Document and screenshot pointing listing:
....

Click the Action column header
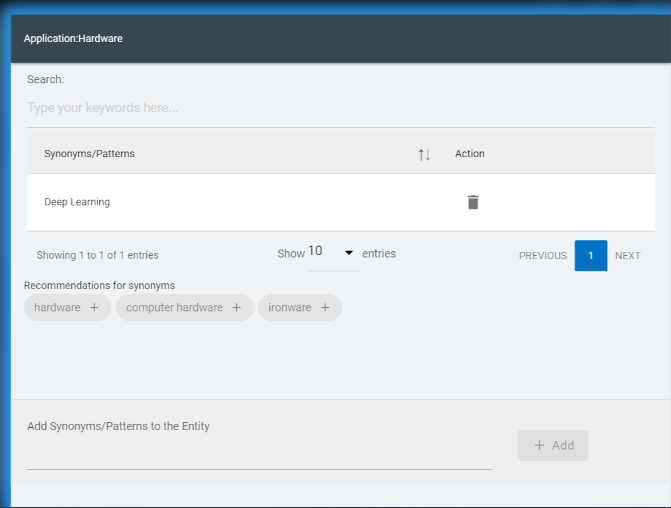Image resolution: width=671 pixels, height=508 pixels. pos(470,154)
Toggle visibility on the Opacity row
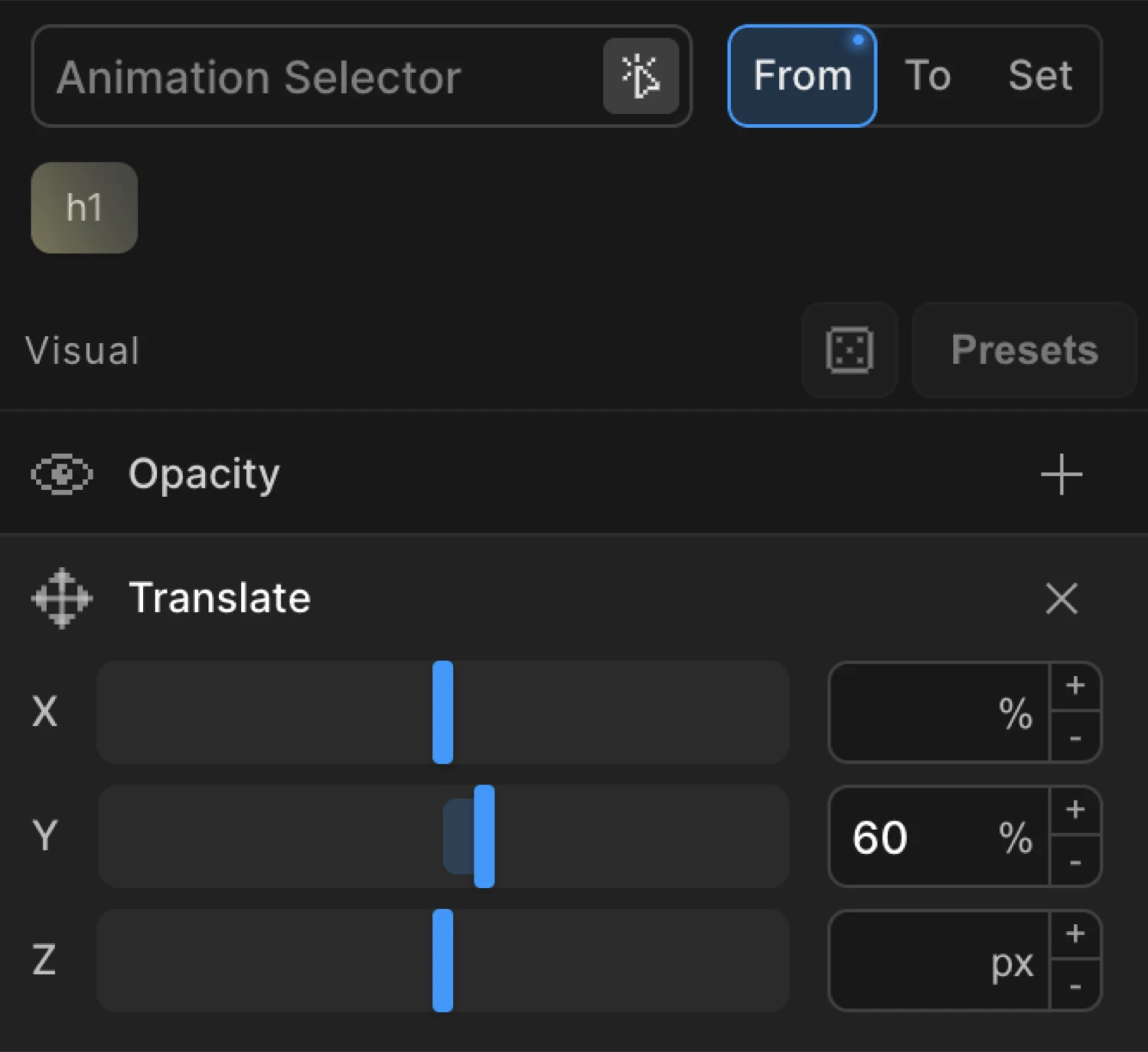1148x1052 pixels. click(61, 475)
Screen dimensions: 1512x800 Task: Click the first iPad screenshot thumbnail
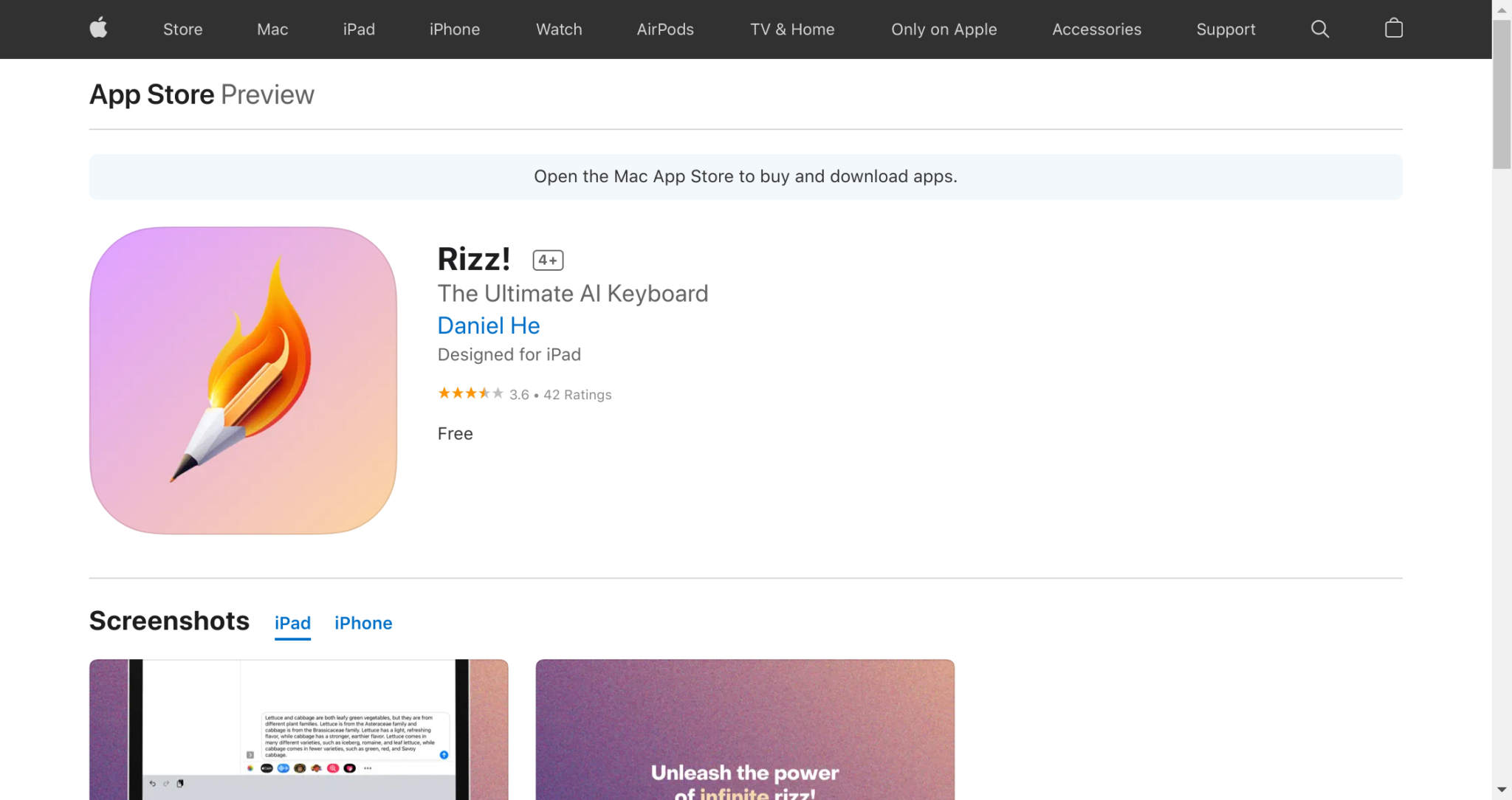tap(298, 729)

....

Reproduce every line of the listing above, unchanged, and omit the pictures from your answer.

__EXERCISE OUTPUT__.
Click the Action column header
Image resolution: width=671 pixels, height=508 pixels. pos(470,154)
Toggle visibility on the Opacity row
1148x1052 pixels. click(61, 475)
Screen dimensions: 1512x800 Task: Click the first iPad screenshot thumbnail
tap(298, 729)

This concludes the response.